┌─ AVAILABLE RECORDS

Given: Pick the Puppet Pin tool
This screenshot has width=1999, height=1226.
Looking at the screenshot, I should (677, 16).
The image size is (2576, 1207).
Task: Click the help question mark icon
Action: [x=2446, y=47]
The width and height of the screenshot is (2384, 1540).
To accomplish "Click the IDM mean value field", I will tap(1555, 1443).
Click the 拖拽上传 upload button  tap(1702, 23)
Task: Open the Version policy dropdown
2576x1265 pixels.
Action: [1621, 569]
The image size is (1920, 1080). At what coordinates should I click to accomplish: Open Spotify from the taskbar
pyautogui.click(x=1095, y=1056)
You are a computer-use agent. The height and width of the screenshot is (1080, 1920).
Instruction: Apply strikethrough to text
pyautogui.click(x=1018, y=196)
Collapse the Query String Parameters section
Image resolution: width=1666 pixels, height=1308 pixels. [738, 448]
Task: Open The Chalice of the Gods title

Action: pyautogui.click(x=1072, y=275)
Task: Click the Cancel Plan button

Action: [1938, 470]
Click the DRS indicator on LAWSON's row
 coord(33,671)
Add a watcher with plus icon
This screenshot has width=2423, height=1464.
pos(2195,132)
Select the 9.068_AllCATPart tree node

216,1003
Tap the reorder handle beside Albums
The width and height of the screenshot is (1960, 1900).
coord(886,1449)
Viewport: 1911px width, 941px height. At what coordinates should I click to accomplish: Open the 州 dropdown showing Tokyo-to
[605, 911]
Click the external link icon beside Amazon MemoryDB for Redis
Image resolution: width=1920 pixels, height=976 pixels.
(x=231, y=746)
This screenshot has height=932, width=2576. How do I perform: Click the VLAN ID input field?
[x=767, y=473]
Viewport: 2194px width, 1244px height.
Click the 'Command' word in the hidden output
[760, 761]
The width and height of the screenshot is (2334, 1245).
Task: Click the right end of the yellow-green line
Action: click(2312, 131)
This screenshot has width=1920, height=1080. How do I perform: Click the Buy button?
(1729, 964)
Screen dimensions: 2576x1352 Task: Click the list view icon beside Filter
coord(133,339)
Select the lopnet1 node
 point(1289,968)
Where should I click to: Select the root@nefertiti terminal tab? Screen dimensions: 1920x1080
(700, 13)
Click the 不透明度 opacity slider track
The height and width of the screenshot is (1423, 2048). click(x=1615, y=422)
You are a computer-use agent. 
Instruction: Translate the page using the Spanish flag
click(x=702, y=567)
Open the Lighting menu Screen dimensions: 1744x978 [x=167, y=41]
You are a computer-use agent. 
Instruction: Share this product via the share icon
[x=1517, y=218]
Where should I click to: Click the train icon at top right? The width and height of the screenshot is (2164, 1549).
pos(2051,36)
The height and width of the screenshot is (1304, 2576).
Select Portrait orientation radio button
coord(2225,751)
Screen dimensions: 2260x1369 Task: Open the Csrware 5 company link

└─

**TASK REQUIREMENTS**: Only the lines from the one containing "Click the 不透明度 opacity slider track" through the final line of the records above should be printed, exactly as they stand.

**RESPONSE TO THIS EXERCISE**:
Click the 不透明度 opacity slider track
The height and width of the screenshot is (1423, 2048). click(x=1615, y=422)
You are a computer-use agent. 
Instruction: Translate the page using the Spanish flag
click(x=702, y=567)
Open the Lighting menu Screen dimensions: 1744x978 [x=167, y=41]
You are a computer-use agent. 
Instruction: Share this product via the share icon
[x=1517, y=218]
Where should I click to: Click the train icon at top right? The width and height of the screenshot is (2164, 1549).
pos(2051,36)
The height and width of the screenshot is (1304, 2576).
Select Portrait orientation radio button
coord(2225,751)
Screen dimensions: 2260x1369 Task: Open the Csrware 5 company link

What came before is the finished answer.